TASK BRIEF: Repeat exactly the lines that run from the start of the records below to the line with "The width and", including both of those lines but not the pictures.

DATA PROVIDED:
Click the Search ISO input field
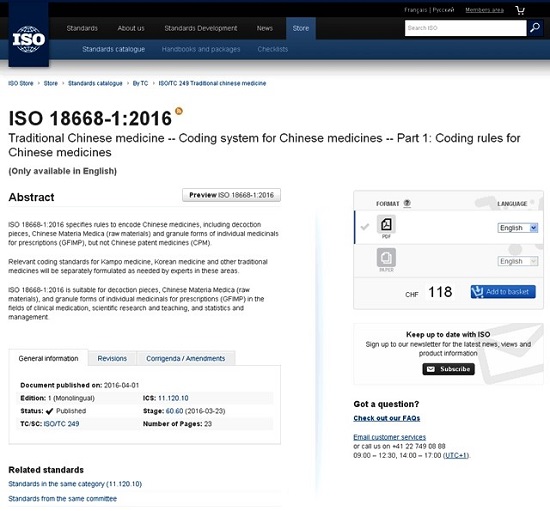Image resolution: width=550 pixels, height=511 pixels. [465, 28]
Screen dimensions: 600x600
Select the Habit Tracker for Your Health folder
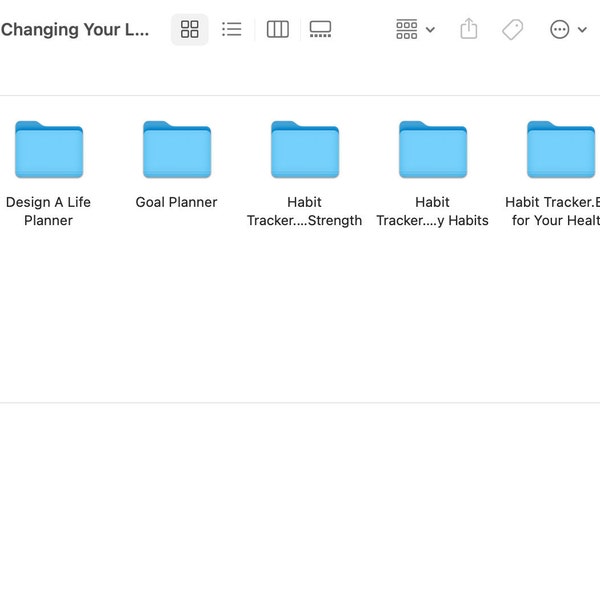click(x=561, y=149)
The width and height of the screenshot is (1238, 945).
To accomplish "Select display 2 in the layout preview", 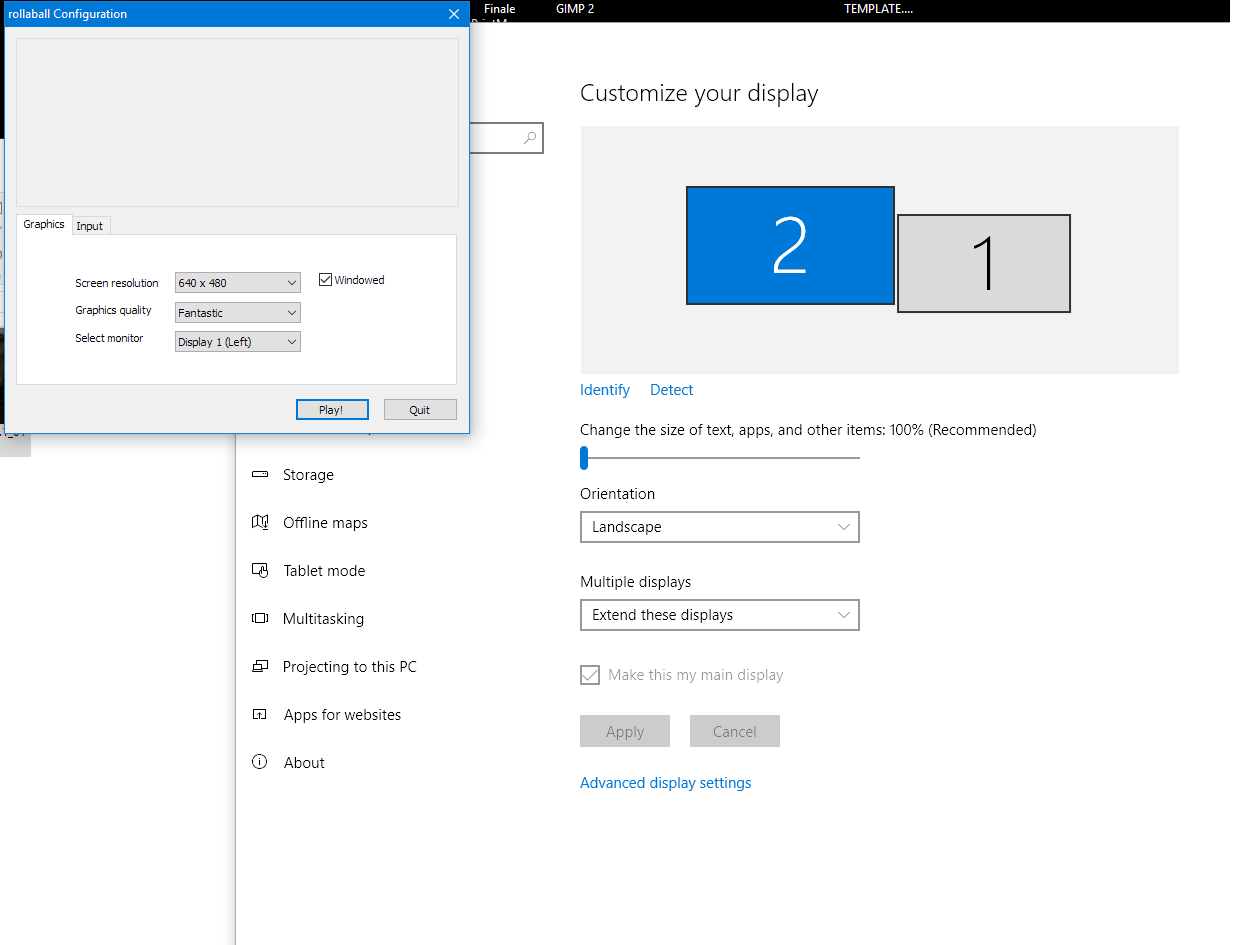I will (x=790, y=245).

TASK SOLUTION:
Click the Search ISO input field
Image resolution: width=550 pixels, height=511 pixels. [465, 28]
Screen dimensions: 600x600
Select the Habit Tracker for Your Health folder
click(x=561, y=149)
The width and height of the screenshot is (1238, 945).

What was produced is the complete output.